• TEXT SECTION:
"""

# Spring is Here



## caseman-d (Nov 29, 2003)

One sure can tell that spring is here. Seems like I'm spending more time outside than inside. It makes it tougher to visit the forum as often. Went to a auction yesterday, dang no Case tractor. They did have a Case drill, disk, and a 5 bottom plow. The plow brought 200.00, the tandem disk (16ft ?) 300.00. I didn't get to see the drill sell. I however got to see the biggest plow I've actually seen. There was a 11 bottom IH plow, wished I would have had my camera, it brought 2400.00. It's been sometime since either plow had done any plowing.

Today was windier than windy. I went to help my brother haul some tractors. I hauled a Farmall 450 and a H. What a journey home. My old dually just couldn't handle the wind,(not sure if a hemi would of helped) was lots of 3rd gear, best I could do against the wind was 35-40 mph. So if anyone from Montanna or Wyoming is readind this please turn down the wind and send rain. Well kind of rambling here, will check in when I can.
casemand
BTW I did buy a 3 bottom IH steel wheeled plow for 10.00. The auctioneer is suppose to bring it tomorrow   

spinsmile :spinsmile spinsmile :spinsmile spinsmile :spinsmile :tractorsm


----------

"""

• DATA ROWS:
"""

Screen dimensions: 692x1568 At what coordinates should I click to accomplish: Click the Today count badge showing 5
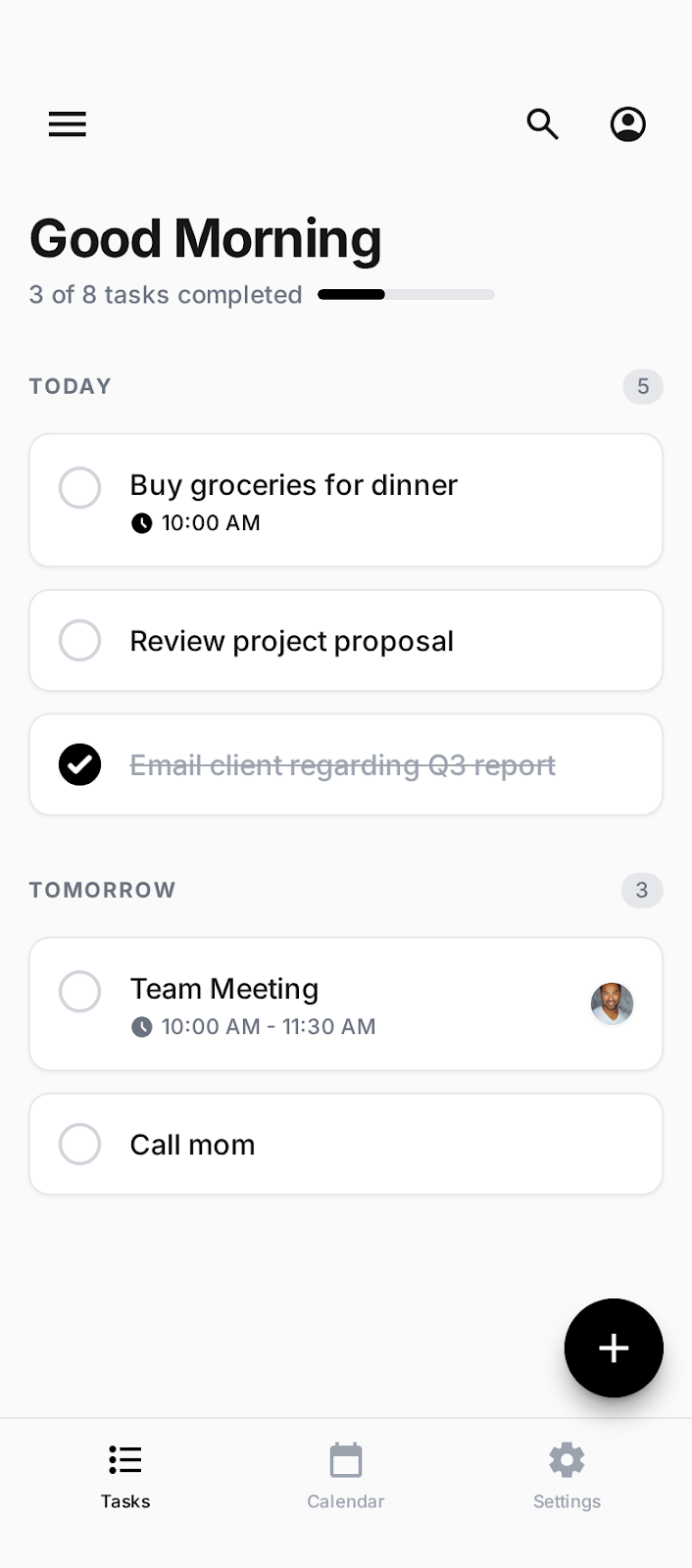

"""
"""

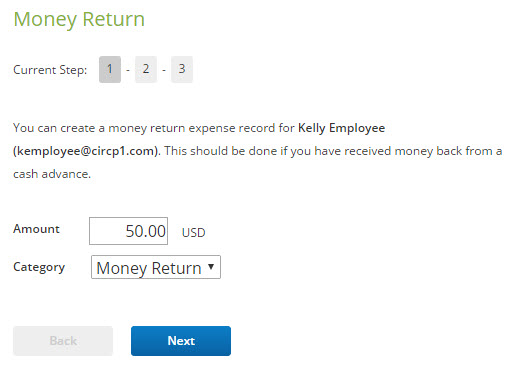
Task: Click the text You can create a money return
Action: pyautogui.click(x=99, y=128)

"""

Reproduce the part of the forum post about spring starting with "Today was windier" and going on through "when I can.", keeping every word and character unchanged.

• CORRECT RESULT:
Today was windier than windy. I went to help my brother haul some tractors. I hauled a Farmall 450 and a H. What a journey home. My old dually just couldn't handle the wind,(not sure if a hemi would of helped) was lots of 3rd gear, best I could do against the wind was 35-40 mph. So if anyone from Montanna or Wyoming is readind this please turn down the wind and send rain. Well kind of rambling here, will check in when I can.